—Espoir», essaya de murmurer Fernand.
Mais ce mot l'étouffait; ses lèvres s'agitèrent, aucun son ne sortit de sa bouche.
«Messieurs, cria un des convives resté en vedette sur la balustrade; messieurs, une voiture! Ah! c'est M. Morrel! courage, courage! sans doute qu'il nous apporte de bonnes nouvelles.»
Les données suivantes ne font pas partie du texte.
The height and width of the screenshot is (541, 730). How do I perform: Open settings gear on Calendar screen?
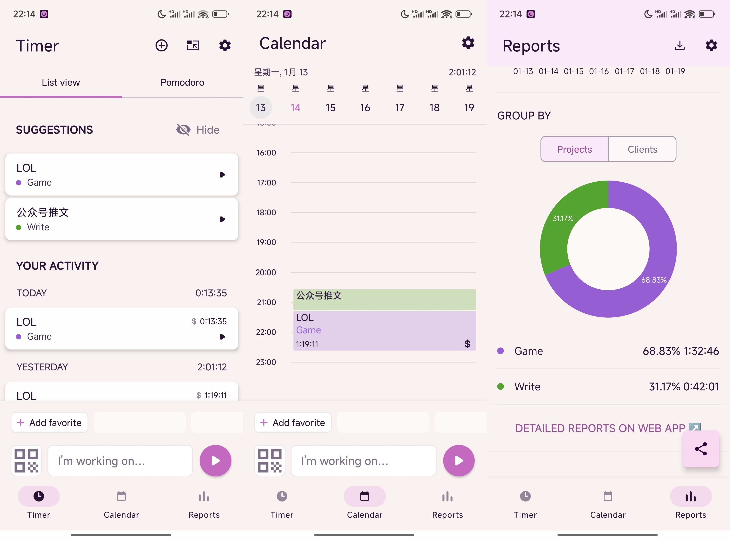click(x=468, y=43)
Mercédès et le vieux père coururent au-devant de l'armateur, qu'ils rencontrèrent à la porte. M. Morrel était fort pâle.
«Eh bien? s'écrièrent-ils d'une même voix.
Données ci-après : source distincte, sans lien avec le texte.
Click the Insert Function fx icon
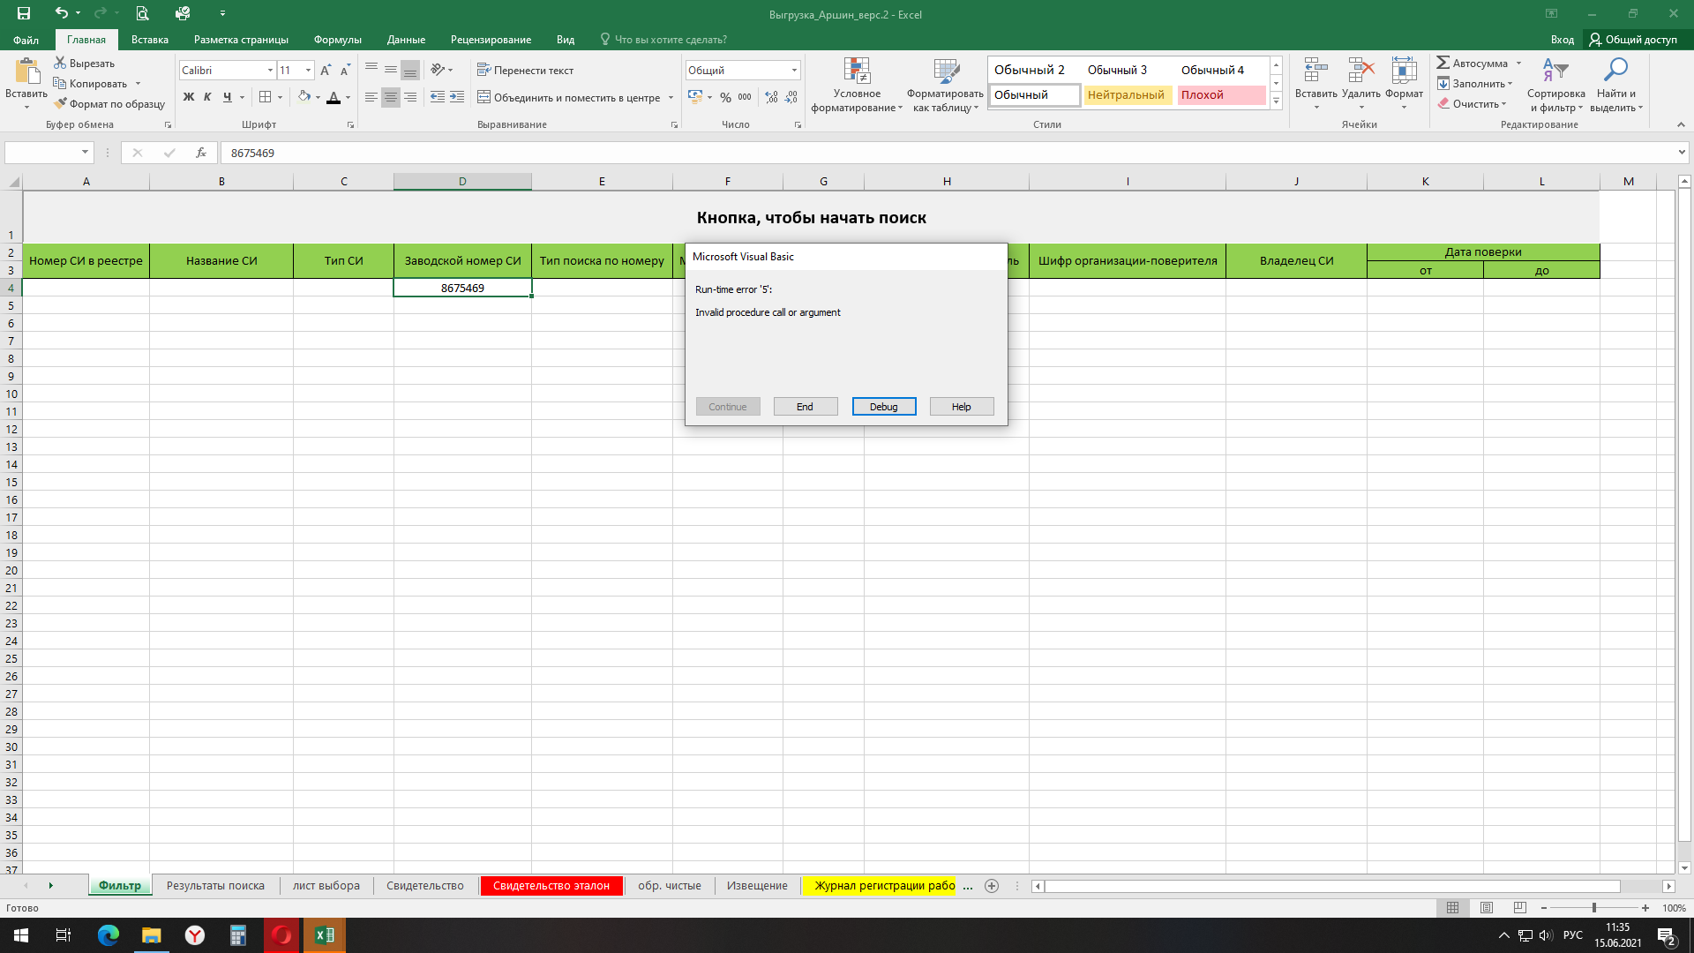 [x=201, y=153]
—Eh bien, mes amis! répondit l'armateur en secouant la tête, la chose est plus grave que nous ne le pensions.
—Oh! monsieur, s'écria Mercédès, il est innocent!
—Je le crois, répondit M. Morrel, mais on l'accuse....
—De quoi donc? demanda le vieux Dantès.
—D'être un agent bonapartiste.»
Ceux de mes lecteurs qui ont vécu dans l'époque où se passe cette histoire se rappelleront quelle terrible accusation c'était alors, que celle que venait de formuler M. Morrel. Mercédès poussa un cri; le vieillard se laissa tomber sur une chaise.
«Ah! murmura Caderousse, vous m'avez trompé, Danglars, et la plaisanterie a été faite; mais je ne veux pas laisser mourir de douleur ce vieillard et cette jeune fille, et je vais tout leur dire.
—Tais-toi, malheureux! s'écria Danglars en saisissant la main de Caderousse, ou je ne réponds pas de toi-même; qui te dit que Dantès n'est pas véritablement coupable? Le bâtiment a touché à l'île d'Elbe, il y est descendu, il est resté tout un jour à Porto-Ferrajo; si l'on trouvait sur lui quelque lettre qui le compromette, ceux qui l'auraient soutenu passeraient pour ses complices.»
Caderousse, avec l'instinct rapide de l'égoïsme, comprit toute la solidité de ce raisonnement; il regarda Danglars avec des yeux hébétés par la crainte et la douleur, et, pour un pas qu'il avait fait en avant, il en fit deux en arrière.
«Attendons, alors, murmura-t-il.
—Oui, attendons, dit Danglars; s'il est innocent, on le mettra en liberté; s'il est coupable, il est inutile de se compromettre pour un conspirateur.